§ **Exercise objective**
Duplicate the rows from the line containing "This screenshot has width=903, height=586." through the line containing "at (50, 690).", both included.

§ **Given data**
· · · ·
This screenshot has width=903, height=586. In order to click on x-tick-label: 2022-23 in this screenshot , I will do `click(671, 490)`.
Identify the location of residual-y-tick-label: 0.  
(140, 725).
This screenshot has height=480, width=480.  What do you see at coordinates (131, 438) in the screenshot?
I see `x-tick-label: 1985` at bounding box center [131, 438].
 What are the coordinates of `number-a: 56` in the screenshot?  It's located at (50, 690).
· · · ·
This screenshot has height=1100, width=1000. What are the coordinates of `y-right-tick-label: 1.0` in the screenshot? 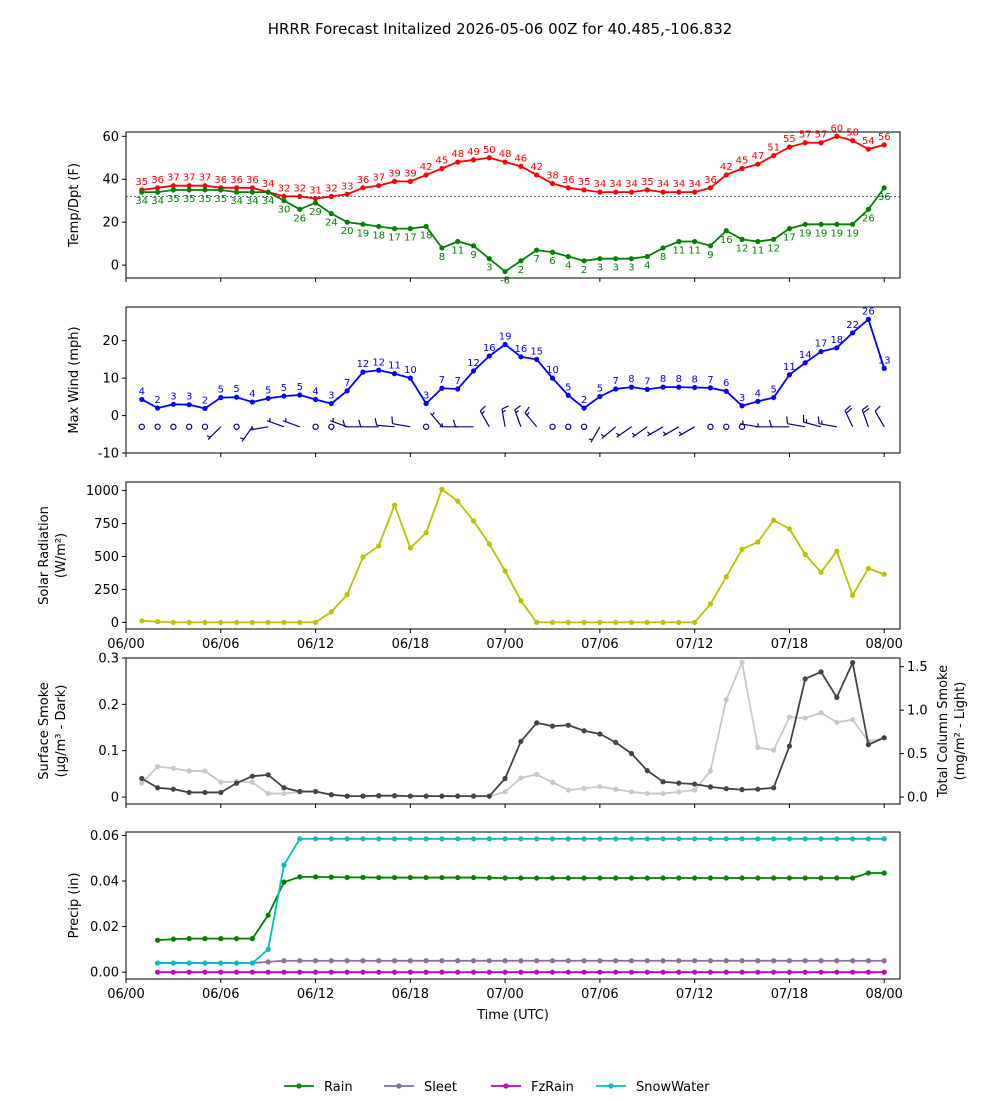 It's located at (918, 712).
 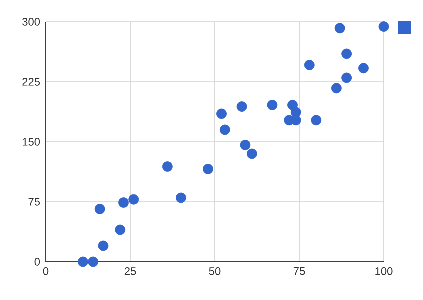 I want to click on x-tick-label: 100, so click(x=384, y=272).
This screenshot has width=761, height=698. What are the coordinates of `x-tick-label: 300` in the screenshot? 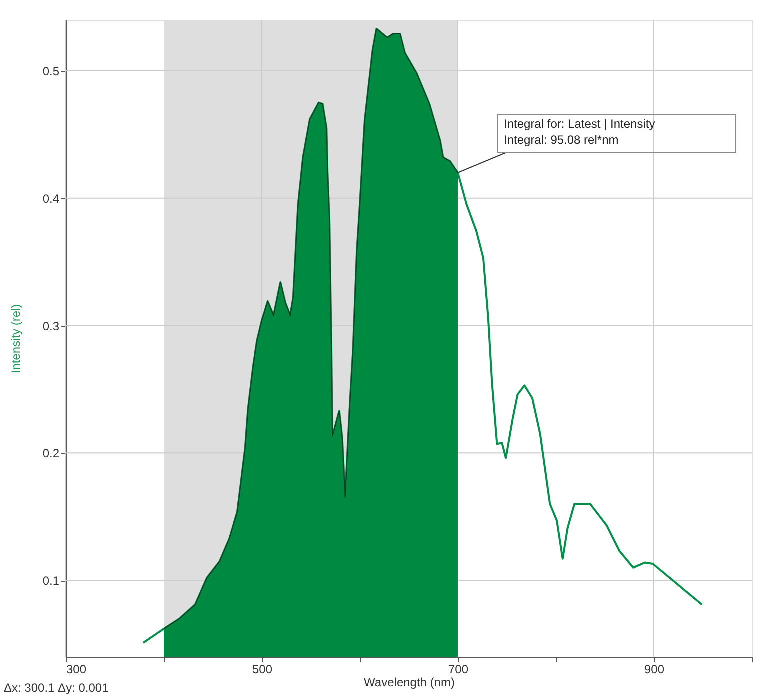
· · · ·
§ **Result**
This screenshot has width=903, height=586. In order to click on x-tick-label: 2022-23 in this screenshot , I will do `click(671, 490)`.
Identify the location of residual-y-tick-label: 0.  
(140, 725).
This screenshot has height=480, width=480.  What do you see at coordinates (131, 438) in the screenshot?
I see `x-tick-label: 1985` at bounding box center [131, 438].
 What are the coordinates of `number-a: 56` in the screenshot?  It's located at (50, 690).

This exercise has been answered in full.